William Erickson had nothing to lose when Limon, Colorado prison officials denied him any treatment for a life threatening disease that they were aware that he was suffering from, so he took his case all the way to the U.S. Supreme Court.  He got very lucky.  The high court took his case and held in an expedited summary ruling that he had the right to have a trial judge hear his request to have medical treatment restored on the merits.Erickson was being treated for a life threatening case of hepatitis C with an injectable drug, when state prison officials in Limon, Colorado terminated his treatment because they believed he had used the syringe to inject an illegal drug. 

A federal court magistrate, federal district court judge and the 10th Circuit Court of Appeals all dismissed his case for failing to be sufficiently specific regarding the harm he had suffered in the legal papers he filed without an attorney.  The U.S. Supreme Court held that he was entitled to a fair hearing on his allegations, counterbalancing a recent decision imposing a higher standard on lawyers in other kinds of civil cases.

The fact that the U.S. Supreme Court chose to take Erickson’s case is a near miracle, so far as Erickson is concerned.  Only about 10 out of more than 4,700 petitions from indigent persons are accepted each year by the U.S. Supreme Court.

Moreover, the vast majority of petitions accepted by the U.S. Supreme Court involve either a well developed conflict between U.S. Court of Appeals Circuits on a legal theory, or an unsettled issue of constitutional law.  Cases like this one, where the U.S. Supreme Court grants a case simply to correct an error in the application of facts to the law are rare.

Also unusual was the fact that a summary and hence expedited per curiam decision (i.e. without an identified author on behalf of the court) was issued, despite the fact that Justice Thomas issued a dissent in the case, and Justice Scalia formally stated that he would have denied review in the case.  Cases in which there is a 7-2 division in the court are almost never decided on a summary per curiam basis.

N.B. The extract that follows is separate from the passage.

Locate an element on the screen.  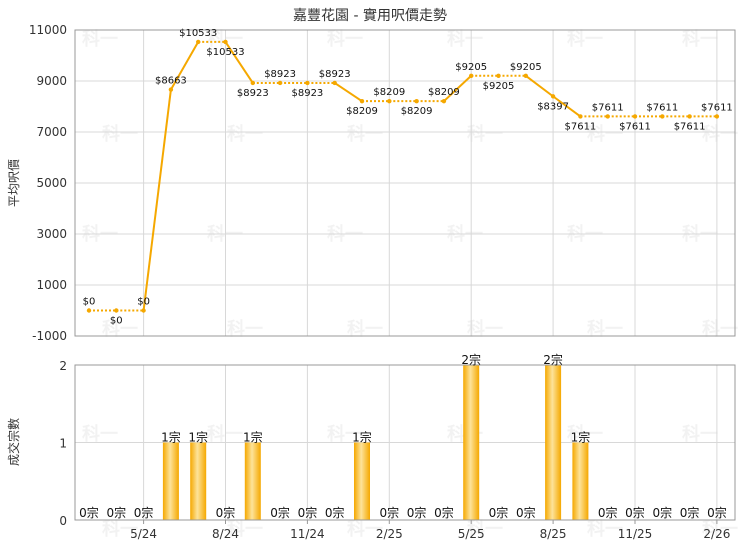
x-axis: 5/24 8/24 11/24 2/25 5/25 8/25 11/25 2/26 is located at coordinates (430, 530).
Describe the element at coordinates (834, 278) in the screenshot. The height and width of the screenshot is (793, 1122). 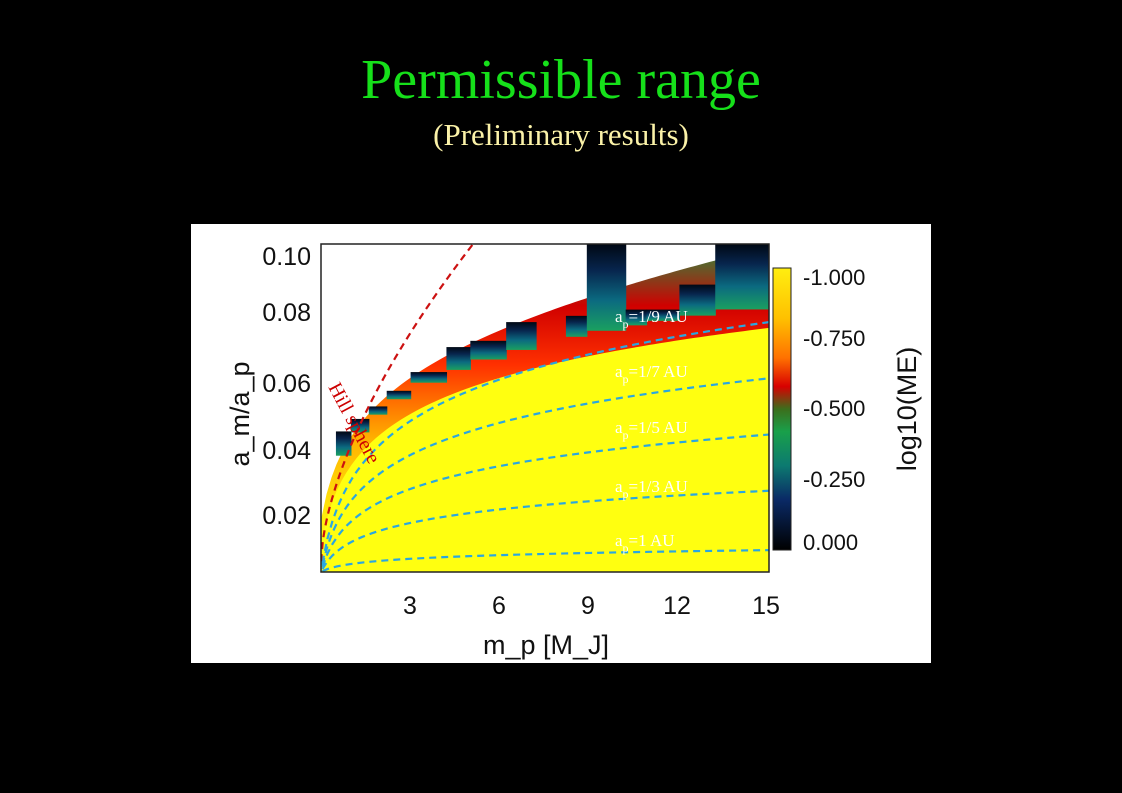
I see `colorbar-tick-label: -1.000` at that location.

The high court was likely influenced in its decision by the fact that Colorado’s denial of medical treatment in this case amounted to a death sentence for Mr. Erickson, imposed for a marginally proven prison rule infraction.  Also, if he could be denied relief on the doubtful procedural grounds noted in this case, the rule would deny relief in many cases where there was a right to relief on the merits.

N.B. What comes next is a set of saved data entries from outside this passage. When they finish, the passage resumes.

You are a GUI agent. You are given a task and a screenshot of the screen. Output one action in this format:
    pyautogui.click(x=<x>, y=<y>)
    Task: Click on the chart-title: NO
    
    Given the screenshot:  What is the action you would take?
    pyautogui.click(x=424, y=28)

While the facts of the case are unique and compelling, the case may also have been decided because it has the potential to impact every case filed in federal court.  This is because it discourages a harsh reading about the standards to be applied in determining the sufficiency of legal filings adopted in the case of Bell Altantic Corp. v. Twombly which has caused a stir in civil procedure circles, as experts try to discern what the fractured and ambigious decision means in practice.